Problem - Everything from the line containing "The width and height of the screenshot is (1105, 645)." to the final line of the records below should be given again exactly, and nothing else.

-*-

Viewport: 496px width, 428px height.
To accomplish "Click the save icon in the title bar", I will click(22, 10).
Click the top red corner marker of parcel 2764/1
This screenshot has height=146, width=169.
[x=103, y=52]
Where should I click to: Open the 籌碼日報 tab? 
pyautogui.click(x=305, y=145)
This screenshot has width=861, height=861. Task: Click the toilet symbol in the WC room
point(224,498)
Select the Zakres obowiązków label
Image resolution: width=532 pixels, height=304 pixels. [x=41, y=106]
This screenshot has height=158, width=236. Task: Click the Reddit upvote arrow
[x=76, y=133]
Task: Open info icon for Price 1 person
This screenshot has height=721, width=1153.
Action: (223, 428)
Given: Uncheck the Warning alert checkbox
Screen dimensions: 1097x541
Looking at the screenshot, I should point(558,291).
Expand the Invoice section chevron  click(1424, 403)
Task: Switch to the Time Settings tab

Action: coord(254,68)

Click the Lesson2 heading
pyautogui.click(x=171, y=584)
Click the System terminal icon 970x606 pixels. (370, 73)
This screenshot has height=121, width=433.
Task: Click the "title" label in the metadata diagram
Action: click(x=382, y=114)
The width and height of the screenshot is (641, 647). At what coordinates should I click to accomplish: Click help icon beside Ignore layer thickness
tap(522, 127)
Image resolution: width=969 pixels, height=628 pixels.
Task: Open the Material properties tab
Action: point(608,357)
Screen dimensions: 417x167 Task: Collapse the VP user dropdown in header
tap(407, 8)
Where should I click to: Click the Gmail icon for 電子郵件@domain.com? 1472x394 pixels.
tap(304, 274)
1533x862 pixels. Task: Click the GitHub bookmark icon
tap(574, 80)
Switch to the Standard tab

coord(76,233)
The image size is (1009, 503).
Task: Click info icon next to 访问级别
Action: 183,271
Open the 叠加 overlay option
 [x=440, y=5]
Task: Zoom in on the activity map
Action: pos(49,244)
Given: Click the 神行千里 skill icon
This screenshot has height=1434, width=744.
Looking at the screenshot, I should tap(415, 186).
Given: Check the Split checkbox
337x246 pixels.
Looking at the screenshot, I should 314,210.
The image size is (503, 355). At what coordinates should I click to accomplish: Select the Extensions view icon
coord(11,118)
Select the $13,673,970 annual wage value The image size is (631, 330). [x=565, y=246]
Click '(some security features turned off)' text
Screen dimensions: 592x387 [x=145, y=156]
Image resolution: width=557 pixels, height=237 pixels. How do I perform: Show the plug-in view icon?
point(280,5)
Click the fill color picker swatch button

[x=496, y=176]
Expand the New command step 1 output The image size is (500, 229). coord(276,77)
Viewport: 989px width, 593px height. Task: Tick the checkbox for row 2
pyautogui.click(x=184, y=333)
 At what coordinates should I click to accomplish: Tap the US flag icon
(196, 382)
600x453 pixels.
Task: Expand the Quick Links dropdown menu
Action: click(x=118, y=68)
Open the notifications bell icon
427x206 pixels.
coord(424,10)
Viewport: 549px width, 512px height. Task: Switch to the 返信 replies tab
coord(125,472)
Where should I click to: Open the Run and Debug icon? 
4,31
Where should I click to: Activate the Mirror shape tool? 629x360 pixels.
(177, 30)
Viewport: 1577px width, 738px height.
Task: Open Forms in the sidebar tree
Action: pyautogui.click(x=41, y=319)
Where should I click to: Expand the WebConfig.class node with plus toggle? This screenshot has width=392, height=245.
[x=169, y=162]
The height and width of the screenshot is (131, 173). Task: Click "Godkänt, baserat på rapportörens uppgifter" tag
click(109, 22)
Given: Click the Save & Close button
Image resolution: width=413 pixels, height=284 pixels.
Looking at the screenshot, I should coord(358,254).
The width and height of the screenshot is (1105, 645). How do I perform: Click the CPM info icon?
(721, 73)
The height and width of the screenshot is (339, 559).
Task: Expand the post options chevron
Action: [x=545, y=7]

-*-

Response to this task -
The width and height of the screenshot is (1105, 645). How do I perform: Click the CPM info icon?
(721, 73)
The height and width of the screenshot is (339, 559).
Task: Expand the post options chevron
Action: [x=545, y=7]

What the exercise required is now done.